• [PROBLEM DESCRIPTION]: If a line in the entries contains the string "will", include that line in your answer.

• [DATA FOR THIS EXERCISE]:
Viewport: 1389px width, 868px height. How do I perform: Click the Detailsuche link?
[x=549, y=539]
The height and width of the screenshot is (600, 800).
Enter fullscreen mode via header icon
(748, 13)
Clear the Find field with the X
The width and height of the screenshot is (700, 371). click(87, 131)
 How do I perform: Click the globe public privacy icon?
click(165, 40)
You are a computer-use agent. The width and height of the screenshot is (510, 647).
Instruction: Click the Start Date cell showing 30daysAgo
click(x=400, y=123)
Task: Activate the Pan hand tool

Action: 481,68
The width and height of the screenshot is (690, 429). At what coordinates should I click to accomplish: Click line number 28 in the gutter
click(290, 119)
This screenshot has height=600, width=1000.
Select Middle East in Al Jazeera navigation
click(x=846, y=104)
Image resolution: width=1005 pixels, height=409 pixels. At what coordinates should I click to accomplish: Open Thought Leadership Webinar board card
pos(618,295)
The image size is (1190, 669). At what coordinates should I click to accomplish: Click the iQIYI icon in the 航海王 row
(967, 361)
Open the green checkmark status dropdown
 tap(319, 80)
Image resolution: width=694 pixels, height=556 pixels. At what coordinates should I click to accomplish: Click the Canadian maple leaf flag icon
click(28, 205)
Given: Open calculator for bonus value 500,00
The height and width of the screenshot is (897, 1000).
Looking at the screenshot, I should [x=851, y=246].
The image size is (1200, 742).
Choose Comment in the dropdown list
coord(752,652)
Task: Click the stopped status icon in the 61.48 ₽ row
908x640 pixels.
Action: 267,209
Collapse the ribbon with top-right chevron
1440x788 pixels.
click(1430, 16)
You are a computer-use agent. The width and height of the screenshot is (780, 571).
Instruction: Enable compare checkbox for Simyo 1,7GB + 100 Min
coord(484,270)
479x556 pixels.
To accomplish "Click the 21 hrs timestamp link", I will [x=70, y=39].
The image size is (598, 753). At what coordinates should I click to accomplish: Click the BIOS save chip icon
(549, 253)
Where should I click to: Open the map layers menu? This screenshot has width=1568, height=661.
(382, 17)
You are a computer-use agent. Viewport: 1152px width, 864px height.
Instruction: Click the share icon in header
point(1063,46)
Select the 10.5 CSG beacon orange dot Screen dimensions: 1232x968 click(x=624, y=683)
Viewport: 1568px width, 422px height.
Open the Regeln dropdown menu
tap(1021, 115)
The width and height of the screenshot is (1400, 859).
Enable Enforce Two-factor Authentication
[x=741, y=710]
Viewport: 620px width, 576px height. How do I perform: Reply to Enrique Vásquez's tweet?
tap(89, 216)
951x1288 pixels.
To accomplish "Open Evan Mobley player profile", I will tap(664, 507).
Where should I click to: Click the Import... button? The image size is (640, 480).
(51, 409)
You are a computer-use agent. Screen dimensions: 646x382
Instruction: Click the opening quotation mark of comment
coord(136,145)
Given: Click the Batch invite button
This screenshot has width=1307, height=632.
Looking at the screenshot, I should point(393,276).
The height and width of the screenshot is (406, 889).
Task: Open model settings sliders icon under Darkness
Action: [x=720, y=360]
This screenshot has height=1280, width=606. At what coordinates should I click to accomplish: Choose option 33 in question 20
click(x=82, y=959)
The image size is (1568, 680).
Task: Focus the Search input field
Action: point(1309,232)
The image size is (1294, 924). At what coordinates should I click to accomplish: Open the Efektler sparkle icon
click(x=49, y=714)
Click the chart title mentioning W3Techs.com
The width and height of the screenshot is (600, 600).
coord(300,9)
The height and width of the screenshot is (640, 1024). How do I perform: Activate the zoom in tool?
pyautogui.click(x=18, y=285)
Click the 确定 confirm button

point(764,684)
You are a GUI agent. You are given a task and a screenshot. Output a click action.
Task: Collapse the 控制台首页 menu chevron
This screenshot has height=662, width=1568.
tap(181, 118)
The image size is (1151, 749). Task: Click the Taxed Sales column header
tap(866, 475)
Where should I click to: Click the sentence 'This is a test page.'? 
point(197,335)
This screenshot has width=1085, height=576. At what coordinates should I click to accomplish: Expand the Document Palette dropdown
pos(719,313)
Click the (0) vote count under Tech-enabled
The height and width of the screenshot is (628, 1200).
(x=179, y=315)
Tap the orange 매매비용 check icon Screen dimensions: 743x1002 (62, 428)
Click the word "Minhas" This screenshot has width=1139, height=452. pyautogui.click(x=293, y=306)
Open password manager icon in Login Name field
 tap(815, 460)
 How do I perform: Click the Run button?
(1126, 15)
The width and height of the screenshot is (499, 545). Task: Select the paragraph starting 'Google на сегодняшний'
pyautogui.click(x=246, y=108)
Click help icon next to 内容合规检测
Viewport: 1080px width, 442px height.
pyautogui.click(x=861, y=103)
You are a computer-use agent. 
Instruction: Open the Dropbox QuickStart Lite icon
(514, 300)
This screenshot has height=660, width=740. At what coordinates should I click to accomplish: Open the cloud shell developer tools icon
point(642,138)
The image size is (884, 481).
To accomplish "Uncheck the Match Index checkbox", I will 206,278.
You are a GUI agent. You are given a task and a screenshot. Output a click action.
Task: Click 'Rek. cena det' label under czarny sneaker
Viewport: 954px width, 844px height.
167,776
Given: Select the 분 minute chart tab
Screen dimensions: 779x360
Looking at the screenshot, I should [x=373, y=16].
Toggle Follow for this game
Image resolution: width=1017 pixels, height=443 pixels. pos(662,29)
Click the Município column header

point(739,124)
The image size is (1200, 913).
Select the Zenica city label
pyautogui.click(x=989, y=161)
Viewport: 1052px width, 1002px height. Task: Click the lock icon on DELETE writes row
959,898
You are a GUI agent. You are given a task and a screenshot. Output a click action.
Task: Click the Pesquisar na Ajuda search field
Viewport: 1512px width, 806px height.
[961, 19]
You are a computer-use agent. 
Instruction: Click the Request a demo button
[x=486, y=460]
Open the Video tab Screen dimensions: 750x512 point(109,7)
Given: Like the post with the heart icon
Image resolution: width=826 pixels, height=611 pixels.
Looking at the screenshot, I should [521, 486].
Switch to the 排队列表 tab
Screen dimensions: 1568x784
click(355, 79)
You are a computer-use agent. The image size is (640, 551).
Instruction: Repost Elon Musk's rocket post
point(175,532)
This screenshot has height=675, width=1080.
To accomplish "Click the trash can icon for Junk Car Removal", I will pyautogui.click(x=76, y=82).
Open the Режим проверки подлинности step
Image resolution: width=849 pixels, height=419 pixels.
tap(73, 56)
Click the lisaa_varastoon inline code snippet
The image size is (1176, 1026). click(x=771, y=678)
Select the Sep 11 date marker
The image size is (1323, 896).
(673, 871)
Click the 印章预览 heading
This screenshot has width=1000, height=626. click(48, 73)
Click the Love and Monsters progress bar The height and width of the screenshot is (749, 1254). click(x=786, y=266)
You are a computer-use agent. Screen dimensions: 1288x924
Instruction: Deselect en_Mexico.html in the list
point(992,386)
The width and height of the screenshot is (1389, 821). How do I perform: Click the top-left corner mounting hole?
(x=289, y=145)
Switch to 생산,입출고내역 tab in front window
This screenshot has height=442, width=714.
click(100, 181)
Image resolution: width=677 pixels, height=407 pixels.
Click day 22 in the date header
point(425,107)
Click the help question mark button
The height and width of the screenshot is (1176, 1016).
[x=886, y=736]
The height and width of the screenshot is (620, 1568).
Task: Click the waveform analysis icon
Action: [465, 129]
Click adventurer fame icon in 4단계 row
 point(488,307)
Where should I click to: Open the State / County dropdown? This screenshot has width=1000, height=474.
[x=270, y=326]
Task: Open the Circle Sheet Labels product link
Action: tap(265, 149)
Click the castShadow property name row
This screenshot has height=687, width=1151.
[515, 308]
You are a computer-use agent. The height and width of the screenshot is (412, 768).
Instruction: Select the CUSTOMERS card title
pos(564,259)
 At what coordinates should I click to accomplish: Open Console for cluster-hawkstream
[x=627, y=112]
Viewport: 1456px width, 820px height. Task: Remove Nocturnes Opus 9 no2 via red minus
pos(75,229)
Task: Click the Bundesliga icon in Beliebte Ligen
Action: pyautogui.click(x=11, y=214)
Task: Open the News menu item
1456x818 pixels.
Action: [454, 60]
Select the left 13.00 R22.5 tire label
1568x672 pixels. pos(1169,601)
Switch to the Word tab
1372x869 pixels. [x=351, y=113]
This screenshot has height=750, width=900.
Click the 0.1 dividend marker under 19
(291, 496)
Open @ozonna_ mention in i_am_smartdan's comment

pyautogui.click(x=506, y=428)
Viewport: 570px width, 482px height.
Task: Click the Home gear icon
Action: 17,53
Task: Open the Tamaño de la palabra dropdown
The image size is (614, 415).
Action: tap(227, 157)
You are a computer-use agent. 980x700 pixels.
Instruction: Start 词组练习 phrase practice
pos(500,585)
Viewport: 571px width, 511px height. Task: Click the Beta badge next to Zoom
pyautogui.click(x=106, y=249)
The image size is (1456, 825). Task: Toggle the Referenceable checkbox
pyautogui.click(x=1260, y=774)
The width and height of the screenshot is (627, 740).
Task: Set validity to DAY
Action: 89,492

• [ANSWER]:
To accomplish "Click the 21 hrs timestamp link", I will [x=70, y=39].
To accomplish "Open Evan Mobley player profile", I will tap(664, 507).
To accomplish "Uncheck the Match Index checkbox", I will 206,278.
To accomplish "Click the trash can icon for Junk Car Removal", I will pyautogui.click(x=76, y=82).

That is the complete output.